With no line left out, restate the data word for word.
[Start of Attachment]
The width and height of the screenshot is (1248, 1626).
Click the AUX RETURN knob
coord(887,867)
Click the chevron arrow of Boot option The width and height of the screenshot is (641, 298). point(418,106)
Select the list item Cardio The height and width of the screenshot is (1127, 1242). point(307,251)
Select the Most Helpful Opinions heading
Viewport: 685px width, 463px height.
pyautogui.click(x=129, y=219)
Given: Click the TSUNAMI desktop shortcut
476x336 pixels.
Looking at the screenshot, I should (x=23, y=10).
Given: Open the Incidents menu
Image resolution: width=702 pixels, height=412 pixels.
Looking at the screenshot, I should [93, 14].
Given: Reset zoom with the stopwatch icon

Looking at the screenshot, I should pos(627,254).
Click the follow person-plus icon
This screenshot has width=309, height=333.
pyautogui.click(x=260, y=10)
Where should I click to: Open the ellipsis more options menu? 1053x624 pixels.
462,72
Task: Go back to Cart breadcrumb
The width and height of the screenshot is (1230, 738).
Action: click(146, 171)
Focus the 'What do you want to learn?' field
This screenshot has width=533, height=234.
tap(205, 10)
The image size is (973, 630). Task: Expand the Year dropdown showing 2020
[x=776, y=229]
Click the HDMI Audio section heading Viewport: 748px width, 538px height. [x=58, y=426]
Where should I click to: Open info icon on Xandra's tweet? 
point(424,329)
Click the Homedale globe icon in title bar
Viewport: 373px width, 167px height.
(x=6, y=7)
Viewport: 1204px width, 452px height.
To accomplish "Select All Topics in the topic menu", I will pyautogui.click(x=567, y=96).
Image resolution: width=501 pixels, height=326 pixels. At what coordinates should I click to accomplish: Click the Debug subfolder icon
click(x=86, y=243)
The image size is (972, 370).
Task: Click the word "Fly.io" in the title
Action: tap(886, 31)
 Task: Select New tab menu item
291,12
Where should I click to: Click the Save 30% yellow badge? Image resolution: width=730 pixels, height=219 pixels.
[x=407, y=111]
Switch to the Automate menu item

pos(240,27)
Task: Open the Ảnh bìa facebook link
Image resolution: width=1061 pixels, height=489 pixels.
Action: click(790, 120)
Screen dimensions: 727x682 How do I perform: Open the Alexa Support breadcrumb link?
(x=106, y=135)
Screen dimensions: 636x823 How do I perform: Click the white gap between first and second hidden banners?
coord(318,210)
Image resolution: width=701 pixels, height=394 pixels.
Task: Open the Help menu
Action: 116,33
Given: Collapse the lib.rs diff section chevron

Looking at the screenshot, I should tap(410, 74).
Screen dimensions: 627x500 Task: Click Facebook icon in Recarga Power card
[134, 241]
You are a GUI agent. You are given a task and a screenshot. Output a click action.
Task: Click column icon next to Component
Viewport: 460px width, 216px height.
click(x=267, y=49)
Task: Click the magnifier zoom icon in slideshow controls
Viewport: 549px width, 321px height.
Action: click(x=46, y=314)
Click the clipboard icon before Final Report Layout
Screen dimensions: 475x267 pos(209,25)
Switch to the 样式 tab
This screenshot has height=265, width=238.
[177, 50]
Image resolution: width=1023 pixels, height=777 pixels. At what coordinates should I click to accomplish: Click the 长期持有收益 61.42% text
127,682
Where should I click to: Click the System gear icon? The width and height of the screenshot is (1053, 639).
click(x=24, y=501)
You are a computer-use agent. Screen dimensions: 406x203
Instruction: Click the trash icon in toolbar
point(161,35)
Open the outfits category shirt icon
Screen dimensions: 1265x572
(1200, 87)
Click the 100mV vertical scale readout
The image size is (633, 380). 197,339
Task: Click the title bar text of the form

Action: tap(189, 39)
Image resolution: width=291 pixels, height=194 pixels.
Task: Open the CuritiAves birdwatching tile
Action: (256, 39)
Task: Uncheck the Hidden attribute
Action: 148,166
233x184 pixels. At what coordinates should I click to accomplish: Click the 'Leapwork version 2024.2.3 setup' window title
[End of Attachment]
■ RESPONSE TO THE TASK
The width and height of the screenshot is (1248, 1626).
Click the AUX RETURN knob
coord(887,867)
Click the chevron arrow of Boot option The width and height of the screenshot is (641, 298). point(418,106)
Select the list item Cardio The height and width of the screenshot is (1127, 1242). point(307,251)
Select the Most Helpful Opinions heading
Viewport: 685px width, 463px height.
pyautogui.click(x=129, y=219)
Given: Click the TSUNAMI desktop shortcut
476x336 pixels.
Looking at the screenshot, I should (x=23, y=10).
Given: Open the Incidents menu
Image resolution: width=702 pixels, height=412 pixels.
Looking at the screenshot, I should [93, 14].
Given: Reset zoom with the stopwatch icon

Looking at the screenshot, I should pos(627,254).
Click the follow person-plus icon
This screenshot has width=309, height=333.
pyautogui.click(x=260, y=10)
Where should I click to: Open the ellipsis more options menu? 1053x624 pixels.
462,72
Task: Go back to Cart breadcrumb
The width and height of the screenshot is (1230, 738).
Action: click(146, 171)
Focus the 'What do you want to learn?' field
This screenshot has width=533, height=234.
tap(205, 10)
The image size is (973, 630). Task: Expand the Year dropdown showing 2020
[x=776, y=229]
Click the HDMI Audio section heading Viewport: 748px width, 538px height. [x=58, y=426]
Where should I click to: Open info icon on Xandra's tweet? 
point(424,329)
Click the Homedale globe icon in title bar
Viewport: 373px width, 167px height.
(x=6, y=7)
Viewport: 1204px width, 452px height.
To accomplish "Select All Topics in the topic menu", I will pyautogui.click(x=567, y=96).
Image resolution: width=501 pixels, height=326 pixels. At what coordinates should I click to accomplish: Click the Debug subfolder icon
click(x=86, y=243)
The image size is (972, 370).
Task: Click the word "Fly.io" in the title
Action: tap(886, 31)
 Task: Select New tab menu item
291,12
Where should I click to: Click the Save 30% yellow badge? Image resolution: width=730 pixels, height=219 pixels.
[x=407, y=111]
Switch to the Automate menu item

pos(240,27)
Task: Open the Ảnh bìa facebook link
Image resolution: width=1061 pixels, height=489 pixels.
Action: click(790, 120)
Screen dimensions: 727x682 How do I perform: Open the Alexa Support breadcrumb link?
(x=106, y=135)
Screen dimensions: 636x823 How do I perform: Click the white gap between first and second hidden banners?
coord(318,210)
Image resolution: width=701 pixels, height=394 pixels.
Task: Open the Help menu
Action: 116,33
Given: Collapse the lib.rs diff section chevron

Looking at the screenshot, I should tap(410, 74).
Screen dimensions: 627x500 Task: Click Facebook icon in Recarga Power card
[134, 241]
You are a GUI agent. You are given a task and a screenshot. Output a click action.
Task: Click column icon next to Component
Viewport: 460px width, 216px height.
click(x=267, y=49)
Task: Click the magnifier zoom icon in slideshow controls
Viewport: 549px width, 321px height.
Action: click(x=46, y=314)
Click the clipboard icon before Final Report Layout
Screen dimensions: 475x267 pos(209,25)
Switch to the 样式 tab
This screenshot has height=265, width=238.
[177, 50]
Image resolution: width=1023 pixels, height=777 pixels. At what coordinates should I click to accomplish: Click the 长期持有收益 61.42% text
127,682
Where should I click to: Click the System gear icon? The width and height of the screenshot is (1053, 639).
click(x=24, y=501)
You are a computer-use agent. Screen dimensions: 406x203
Instruction: Click the trash icon in toolbar
point(161,35)
Open the outfits category shirt icon
Screen dimensions: 1265x572
(1200, 87)
Click the 100mV vertical scale readout
The image size is (633, 380). 197,339
Task: Click the title bar text of the form

Action: tap(189, 39)
Image resolution: width=291 pixels, height=194 pixels.
Task: Open the CuritiAves birdwatching tile
Action: (256, 39)
Task: Uncheck the Hidden attribute
Action: 148,166
233x184 pixels. At what coordinates should I click to accomplish: Click the 'Leapwork version 2024.2.3 setup' window title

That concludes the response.